18 thoughts on “Questions With Answers That Disconfirm Themselves”

  1. Reminds me:

    “You think you’re really righteous
    You think you’re pure of heart
    But you know I’m a million times
    More humble than thou art.”

    Weird Al, “Amish Paradise”

  2. It’s probably true that given the way eyeglasses are prescribed, compulsive liars needing corrective lenses inevitably have glasses that don’t work at all.

  3. Asymmetric, but “do you always answer no ?” or other way ” do you ever answer no?”.

  4. Saul Gorn had a large collection of similar stuff, though mostly not in the form of questions.
    “Saul Gorn’s Compendium Of Rarely Used Cliches” http://www.ling.upenn.edu/~rclark/gorn.html

    e.g., “I’d give my right arm to be ambidextrous.”

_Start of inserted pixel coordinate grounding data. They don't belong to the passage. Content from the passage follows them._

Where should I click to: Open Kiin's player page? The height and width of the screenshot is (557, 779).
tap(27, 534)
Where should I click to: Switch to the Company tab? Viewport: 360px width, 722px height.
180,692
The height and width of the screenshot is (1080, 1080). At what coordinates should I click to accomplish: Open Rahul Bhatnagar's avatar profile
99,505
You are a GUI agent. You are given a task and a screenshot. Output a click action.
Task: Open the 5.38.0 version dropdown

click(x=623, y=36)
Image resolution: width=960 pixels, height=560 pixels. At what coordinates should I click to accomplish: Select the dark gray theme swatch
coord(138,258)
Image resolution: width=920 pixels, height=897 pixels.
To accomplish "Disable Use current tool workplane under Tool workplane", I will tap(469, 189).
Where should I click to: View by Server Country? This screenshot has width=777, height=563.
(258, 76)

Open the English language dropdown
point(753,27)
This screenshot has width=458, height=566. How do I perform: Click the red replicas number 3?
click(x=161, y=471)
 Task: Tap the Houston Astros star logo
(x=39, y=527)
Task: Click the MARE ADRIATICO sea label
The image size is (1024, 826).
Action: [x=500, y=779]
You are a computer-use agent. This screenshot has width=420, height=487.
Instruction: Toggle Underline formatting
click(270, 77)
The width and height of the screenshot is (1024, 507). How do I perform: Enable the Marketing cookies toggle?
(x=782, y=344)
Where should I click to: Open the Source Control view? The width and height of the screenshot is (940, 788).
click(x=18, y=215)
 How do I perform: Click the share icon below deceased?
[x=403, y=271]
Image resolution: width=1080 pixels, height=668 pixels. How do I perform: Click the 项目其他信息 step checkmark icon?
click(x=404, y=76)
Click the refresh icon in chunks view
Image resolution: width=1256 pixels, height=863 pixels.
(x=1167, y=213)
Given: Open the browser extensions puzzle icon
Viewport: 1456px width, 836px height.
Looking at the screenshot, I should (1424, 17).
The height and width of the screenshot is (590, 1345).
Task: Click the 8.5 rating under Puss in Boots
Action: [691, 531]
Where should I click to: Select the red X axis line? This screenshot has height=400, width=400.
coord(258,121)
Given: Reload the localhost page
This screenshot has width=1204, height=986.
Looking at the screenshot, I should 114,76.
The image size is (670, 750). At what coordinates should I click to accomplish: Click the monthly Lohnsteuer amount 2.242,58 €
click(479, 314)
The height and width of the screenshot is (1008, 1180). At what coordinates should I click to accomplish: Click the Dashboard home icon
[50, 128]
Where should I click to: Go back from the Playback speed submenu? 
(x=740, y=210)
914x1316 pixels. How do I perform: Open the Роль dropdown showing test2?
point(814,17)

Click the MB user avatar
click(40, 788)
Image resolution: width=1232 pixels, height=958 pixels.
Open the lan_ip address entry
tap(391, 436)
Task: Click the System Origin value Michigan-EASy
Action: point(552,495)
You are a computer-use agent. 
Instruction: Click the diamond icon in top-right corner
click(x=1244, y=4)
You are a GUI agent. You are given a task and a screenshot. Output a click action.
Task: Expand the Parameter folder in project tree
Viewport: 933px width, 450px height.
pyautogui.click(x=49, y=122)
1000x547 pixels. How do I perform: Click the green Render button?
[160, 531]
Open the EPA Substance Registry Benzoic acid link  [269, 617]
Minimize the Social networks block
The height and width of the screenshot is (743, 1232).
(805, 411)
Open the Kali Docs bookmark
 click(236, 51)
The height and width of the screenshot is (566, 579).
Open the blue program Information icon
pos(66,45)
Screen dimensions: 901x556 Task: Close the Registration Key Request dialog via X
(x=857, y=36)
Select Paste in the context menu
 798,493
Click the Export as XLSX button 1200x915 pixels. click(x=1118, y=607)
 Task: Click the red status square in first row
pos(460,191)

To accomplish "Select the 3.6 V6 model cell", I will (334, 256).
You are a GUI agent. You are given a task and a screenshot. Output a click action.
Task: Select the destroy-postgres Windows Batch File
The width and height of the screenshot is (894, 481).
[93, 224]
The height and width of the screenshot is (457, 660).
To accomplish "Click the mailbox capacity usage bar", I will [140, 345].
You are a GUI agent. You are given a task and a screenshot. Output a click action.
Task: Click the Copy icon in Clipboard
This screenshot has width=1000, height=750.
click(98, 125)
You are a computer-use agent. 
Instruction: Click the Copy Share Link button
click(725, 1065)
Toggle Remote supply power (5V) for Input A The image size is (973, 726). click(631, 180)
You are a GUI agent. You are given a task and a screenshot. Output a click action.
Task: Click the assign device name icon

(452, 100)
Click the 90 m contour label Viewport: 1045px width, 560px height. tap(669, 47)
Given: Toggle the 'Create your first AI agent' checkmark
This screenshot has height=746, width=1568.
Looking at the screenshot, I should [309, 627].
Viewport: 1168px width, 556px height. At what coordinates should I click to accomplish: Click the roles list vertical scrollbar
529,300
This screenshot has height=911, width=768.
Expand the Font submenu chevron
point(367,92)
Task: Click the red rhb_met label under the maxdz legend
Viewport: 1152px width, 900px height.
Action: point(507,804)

    See also Michael O’Hare’s recent quoting of his father: “I’m glad I don’t like lemons, because if I did, I’d eat them, and I hate the things!” which is a recasting of Lewis Carroll’s conversation between two little girls:
    Small girl: I’m so glad I don’t like asparagus.
    Friend: Why?
    Girl: Because if I did I should have to eat it, and I can’t bear it!